At the end of His life on earth, Christ indicates with an unusual word that this end is the beginning of a completely new life.  Of all the disciples only John was present as witness when this last word sounded on the cross: “It is fulfilled.”  He is the only evangelist who wrote this word from the cross down.  What is so special in these words?

Christ here used an expression that originated in the old mysteries: tetelestai.  It means something like: the goal has been reached. (telete was the ancient word for initiation.  The place where the initiation took place was called in Eleusis: telesterion.)  The expression tetelestai is no finality, but an indication of a completely new life.  From then on the initiate stood on the other side of the threshold and was at home with the Gods.  From the other side he could order life on earth according to the hermetic principle: As above, so below.  The holy order of heaven had to be reflected in life on earth.

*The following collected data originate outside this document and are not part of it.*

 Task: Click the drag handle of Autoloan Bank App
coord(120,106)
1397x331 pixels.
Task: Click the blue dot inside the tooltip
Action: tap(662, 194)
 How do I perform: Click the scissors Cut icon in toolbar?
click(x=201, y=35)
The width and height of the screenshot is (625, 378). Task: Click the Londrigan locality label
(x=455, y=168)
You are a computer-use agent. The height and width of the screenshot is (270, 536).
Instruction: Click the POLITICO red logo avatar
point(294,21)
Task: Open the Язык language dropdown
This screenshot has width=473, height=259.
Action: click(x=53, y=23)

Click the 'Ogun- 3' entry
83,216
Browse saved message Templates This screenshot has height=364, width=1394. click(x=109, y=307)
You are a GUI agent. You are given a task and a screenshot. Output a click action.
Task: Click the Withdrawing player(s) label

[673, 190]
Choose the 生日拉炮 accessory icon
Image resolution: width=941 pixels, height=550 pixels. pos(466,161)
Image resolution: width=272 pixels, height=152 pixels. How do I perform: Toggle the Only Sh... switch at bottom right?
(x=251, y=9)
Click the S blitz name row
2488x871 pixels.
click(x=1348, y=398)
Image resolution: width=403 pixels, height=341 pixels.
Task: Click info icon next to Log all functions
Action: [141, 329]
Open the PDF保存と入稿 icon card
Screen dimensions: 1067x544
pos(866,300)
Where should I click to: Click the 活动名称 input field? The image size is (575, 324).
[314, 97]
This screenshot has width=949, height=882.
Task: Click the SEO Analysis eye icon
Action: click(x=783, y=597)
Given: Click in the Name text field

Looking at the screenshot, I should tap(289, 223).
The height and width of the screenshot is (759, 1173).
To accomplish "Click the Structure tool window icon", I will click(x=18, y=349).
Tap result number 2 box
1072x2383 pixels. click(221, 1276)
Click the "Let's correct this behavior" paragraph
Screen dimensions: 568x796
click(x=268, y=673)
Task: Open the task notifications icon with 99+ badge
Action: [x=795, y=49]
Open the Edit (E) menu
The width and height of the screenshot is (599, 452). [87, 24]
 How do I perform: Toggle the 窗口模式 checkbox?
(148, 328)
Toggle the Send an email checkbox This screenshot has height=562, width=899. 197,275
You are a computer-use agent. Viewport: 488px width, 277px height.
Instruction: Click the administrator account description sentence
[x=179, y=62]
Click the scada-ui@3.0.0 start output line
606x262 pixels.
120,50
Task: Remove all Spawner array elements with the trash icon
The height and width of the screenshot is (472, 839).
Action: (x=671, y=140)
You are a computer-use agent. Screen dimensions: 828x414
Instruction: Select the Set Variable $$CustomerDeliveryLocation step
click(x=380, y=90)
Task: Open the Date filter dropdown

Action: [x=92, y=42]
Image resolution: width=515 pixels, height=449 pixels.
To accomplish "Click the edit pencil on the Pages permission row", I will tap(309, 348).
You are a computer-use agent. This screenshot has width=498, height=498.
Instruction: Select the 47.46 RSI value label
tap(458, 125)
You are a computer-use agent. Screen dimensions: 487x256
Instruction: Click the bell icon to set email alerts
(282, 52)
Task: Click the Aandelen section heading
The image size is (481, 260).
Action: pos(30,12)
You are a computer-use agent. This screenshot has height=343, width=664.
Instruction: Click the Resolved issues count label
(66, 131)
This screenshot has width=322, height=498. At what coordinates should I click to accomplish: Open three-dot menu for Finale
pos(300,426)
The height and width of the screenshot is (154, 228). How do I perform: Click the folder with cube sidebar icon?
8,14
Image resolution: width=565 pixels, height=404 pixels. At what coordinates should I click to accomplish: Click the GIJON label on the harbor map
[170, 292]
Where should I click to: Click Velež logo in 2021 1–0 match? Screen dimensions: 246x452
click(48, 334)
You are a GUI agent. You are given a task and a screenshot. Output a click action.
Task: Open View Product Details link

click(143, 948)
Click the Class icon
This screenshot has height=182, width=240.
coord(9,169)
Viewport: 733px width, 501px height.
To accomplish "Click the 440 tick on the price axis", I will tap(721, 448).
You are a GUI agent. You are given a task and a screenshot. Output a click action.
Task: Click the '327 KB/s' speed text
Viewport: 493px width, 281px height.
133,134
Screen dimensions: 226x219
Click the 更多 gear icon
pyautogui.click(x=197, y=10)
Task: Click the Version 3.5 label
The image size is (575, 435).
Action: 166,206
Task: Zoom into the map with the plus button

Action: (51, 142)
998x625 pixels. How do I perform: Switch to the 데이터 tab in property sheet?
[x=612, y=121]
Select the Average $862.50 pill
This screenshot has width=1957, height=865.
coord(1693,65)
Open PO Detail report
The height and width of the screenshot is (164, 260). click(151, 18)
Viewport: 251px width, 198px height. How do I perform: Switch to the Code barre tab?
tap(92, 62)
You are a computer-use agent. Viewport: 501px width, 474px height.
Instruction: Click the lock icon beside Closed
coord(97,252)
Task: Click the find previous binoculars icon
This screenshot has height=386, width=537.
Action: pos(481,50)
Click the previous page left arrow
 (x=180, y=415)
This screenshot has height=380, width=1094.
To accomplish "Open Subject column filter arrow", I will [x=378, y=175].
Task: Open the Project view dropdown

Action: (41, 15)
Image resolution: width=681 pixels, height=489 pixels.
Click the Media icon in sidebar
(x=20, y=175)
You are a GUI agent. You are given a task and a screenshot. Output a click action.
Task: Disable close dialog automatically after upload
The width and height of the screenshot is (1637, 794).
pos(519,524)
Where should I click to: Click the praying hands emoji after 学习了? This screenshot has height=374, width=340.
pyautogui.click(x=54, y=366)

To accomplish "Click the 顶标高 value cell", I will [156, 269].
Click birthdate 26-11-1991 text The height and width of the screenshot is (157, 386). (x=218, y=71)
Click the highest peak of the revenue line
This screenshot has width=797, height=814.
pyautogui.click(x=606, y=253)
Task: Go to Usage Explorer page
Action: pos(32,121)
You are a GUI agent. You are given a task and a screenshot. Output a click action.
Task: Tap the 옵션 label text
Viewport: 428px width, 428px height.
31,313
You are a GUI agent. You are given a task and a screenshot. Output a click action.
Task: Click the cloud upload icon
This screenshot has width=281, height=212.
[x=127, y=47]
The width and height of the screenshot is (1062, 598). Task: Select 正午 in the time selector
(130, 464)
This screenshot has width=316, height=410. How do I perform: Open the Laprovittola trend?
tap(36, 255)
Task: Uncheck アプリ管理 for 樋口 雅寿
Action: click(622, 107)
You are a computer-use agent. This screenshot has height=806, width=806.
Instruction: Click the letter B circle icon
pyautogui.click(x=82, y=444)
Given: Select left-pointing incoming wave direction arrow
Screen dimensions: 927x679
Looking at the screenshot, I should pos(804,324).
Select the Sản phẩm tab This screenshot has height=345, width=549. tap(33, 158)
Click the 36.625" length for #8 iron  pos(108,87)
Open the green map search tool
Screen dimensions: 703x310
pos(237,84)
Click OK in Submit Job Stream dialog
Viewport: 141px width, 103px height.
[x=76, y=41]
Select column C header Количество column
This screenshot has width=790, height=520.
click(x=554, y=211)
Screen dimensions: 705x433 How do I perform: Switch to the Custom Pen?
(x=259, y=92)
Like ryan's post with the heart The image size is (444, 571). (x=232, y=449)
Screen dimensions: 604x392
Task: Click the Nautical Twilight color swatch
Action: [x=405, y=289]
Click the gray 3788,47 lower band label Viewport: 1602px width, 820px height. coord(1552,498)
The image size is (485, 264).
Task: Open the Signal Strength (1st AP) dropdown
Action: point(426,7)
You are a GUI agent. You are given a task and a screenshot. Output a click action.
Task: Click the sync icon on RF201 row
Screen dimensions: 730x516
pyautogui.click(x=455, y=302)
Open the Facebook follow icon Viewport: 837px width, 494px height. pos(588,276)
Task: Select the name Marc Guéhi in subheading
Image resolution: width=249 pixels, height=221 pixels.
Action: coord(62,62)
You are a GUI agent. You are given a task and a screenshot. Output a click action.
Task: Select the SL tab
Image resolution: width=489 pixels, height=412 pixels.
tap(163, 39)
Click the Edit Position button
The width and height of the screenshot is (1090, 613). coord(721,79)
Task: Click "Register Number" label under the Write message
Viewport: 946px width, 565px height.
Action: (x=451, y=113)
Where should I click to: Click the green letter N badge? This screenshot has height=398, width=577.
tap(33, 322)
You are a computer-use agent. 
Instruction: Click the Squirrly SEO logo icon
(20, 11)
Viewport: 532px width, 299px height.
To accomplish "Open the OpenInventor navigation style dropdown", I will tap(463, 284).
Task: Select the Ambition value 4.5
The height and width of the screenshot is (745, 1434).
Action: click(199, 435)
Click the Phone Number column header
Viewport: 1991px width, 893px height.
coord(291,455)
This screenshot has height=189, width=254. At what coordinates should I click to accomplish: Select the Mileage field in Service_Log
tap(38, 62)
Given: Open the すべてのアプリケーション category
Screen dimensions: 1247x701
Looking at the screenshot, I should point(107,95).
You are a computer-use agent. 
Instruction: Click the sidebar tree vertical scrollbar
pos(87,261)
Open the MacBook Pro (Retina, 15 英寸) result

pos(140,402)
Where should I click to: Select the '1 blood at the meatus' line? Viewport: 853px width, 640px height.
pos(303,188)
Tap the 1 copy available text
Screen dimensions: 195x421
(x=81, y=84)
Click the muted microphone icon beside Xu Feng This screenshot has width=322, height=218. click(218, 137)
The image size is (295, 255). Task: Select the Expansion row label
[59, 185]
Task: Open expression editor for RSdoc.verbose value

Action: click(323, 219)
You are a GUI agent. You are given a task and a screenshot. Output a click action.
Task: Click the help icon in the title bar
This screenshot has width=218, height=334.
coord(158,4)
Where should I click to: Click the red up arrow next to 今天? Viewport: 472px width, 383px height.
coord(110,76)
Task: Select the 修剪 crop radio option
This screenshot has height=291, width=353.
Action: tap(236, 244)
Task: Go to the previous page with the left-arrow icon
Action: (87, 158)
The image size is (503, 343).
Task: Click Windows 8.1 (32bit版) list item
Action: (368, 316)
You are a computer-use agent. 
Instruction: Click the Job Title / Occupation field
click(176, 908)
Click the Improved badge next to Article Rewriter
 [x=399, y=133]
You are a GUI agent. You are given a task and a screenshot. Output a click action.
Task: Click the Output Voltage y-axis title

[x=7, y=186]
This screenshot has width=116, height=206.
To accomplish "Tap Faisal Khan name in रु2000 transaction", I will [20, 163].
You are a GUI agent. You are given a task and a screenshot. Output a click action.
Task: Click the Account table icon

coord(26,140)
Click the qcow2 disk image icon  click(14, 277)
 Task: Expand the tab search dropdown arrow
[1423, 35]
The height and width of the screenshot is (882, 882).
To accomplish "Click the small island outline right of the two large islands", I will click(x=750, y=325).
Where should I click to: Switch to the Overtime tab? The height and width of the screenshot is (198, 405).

Where was Christ after He had spoken His last words?  He too crossed a threshold, but not to go to the Gods, but to the demons and the dead.  In the three days after His death He was not in heaven, not on earth, but “in the heart of the earth.” (Mat. 12:40)  There He brought light into the hopeless existence of death and the underworld.  There the germ of a new heaven and a new earth was planted.

Since His death and resurrection every death experience can become the germ of a new life.  For whoever dies in Christ walks with Christ through death into deathless life.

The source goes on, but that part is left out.